Ma oggi, a 19 anni di distanza, il cuore batte. "Ci sono momenti molto intensi in una vita di squadra, senti delle vibrazioni particolari e fin dall’inizio alcuni episodi creano unione e forza, momenti di grande passione".

Nata nel ’68 a Forlì e cresciuta a Pesaro, città devota al basket, ma anche figlia d’arte (il padre Santo giocava nella Scavolini ed è stato allenatore), con due fratelli altrettanto votati alla pallacanestro, Francesca Rossi ha giocato nella nazionale fino ai mondiali d’Australia del ’94, passando da Ancona (dove ha frequentato il liceo) all’Olimpia Milano (dove frequentava l’università), per arrivare poi a Parma e infine a Como.

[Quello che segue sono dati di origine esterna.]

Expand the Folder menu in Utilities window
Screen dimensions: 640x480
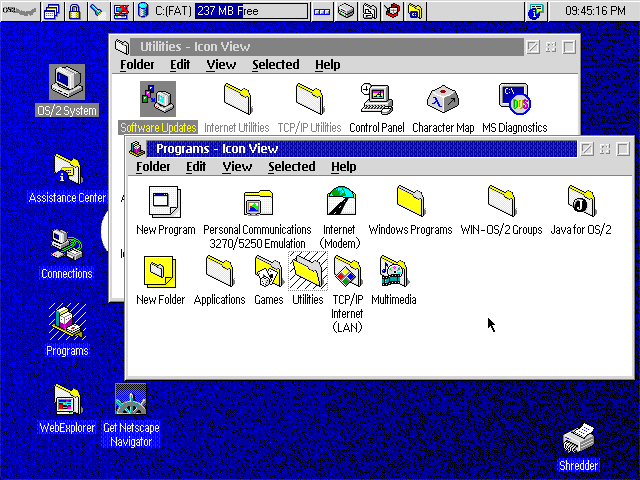click(x=137, y=65)
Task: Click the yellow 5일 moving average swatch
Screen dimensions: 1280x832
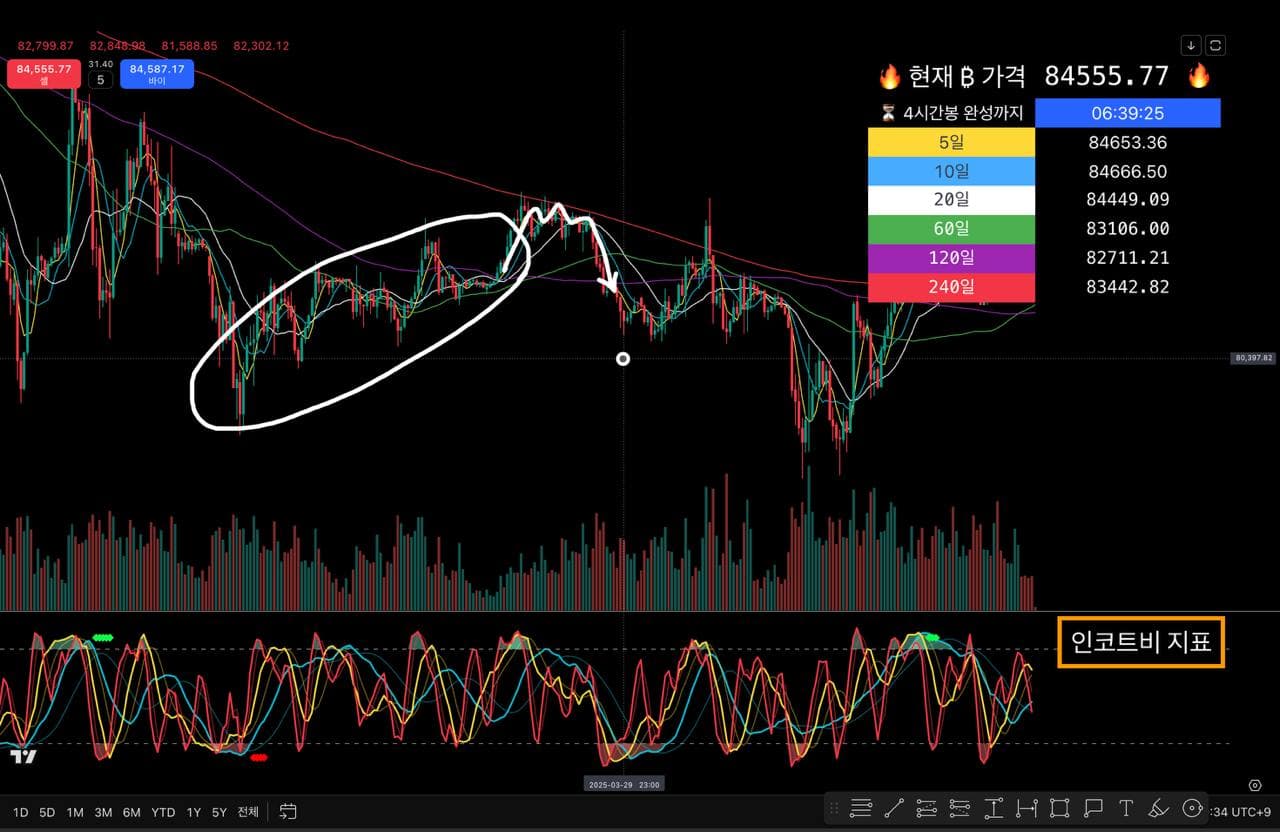Action: (951, 142)
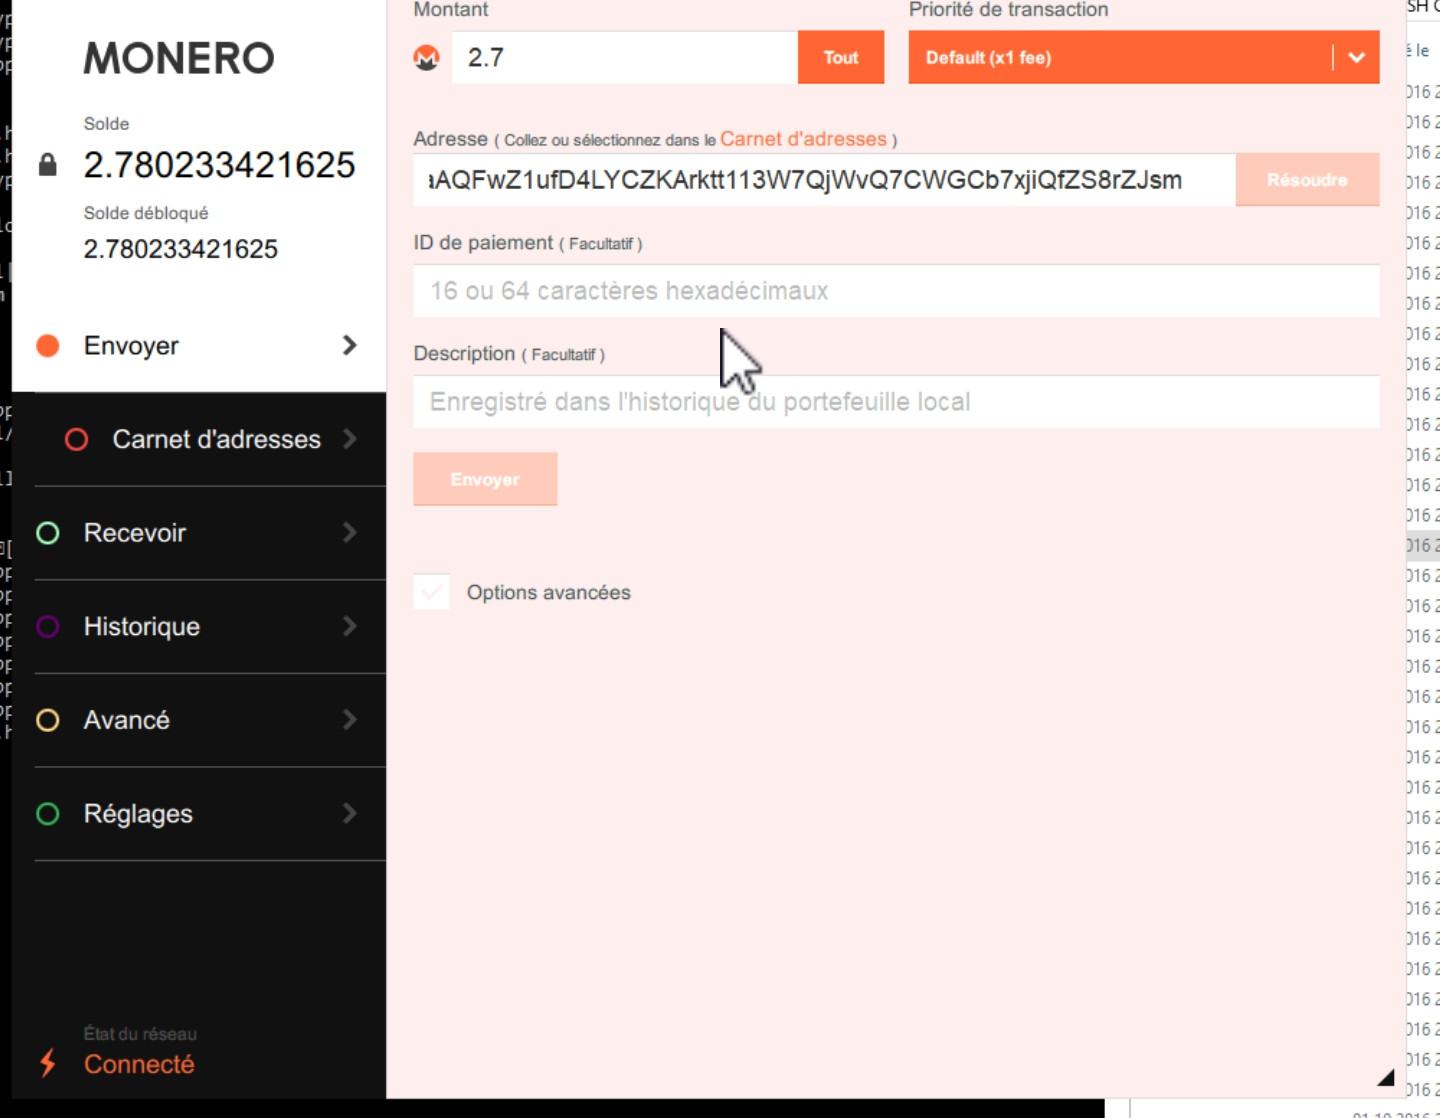Open the Carnet d'adresses link above the address field
This screenshot has height=1118, width=1440.
tap(802, 139)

Dopo diversi infortuni al ginocchio e tre operazioni, nel ’99 ha smesso di giocare. "Abbiamo vinto lo scudetto e mi sono sposata con Piero". E col marito brianzolo vive a Desio da una ventina d’anni: nel 2000 è nata Elettra, nel 2002 Nicolò. "Ho cambiato vita. Ho fatto la mamma e sono uscita dalla pallacanestro. Mai avrei pensato di fare l’insegante di pilates". Donna solida, a casa non ha trofei o fotografie. "Elettra ha saputo qualcosa di più in terza media, quando ha fatto la tesina di sport con me. Quando rivedi le foto ti viene la pelle d’oca. Con le ex compagne c’è un legame forte, anche se non ci si vede. E ci sono momenti vissuti insieme, emozioni che ti restano in un angolo del cuore. Ed è giusto che restino lì".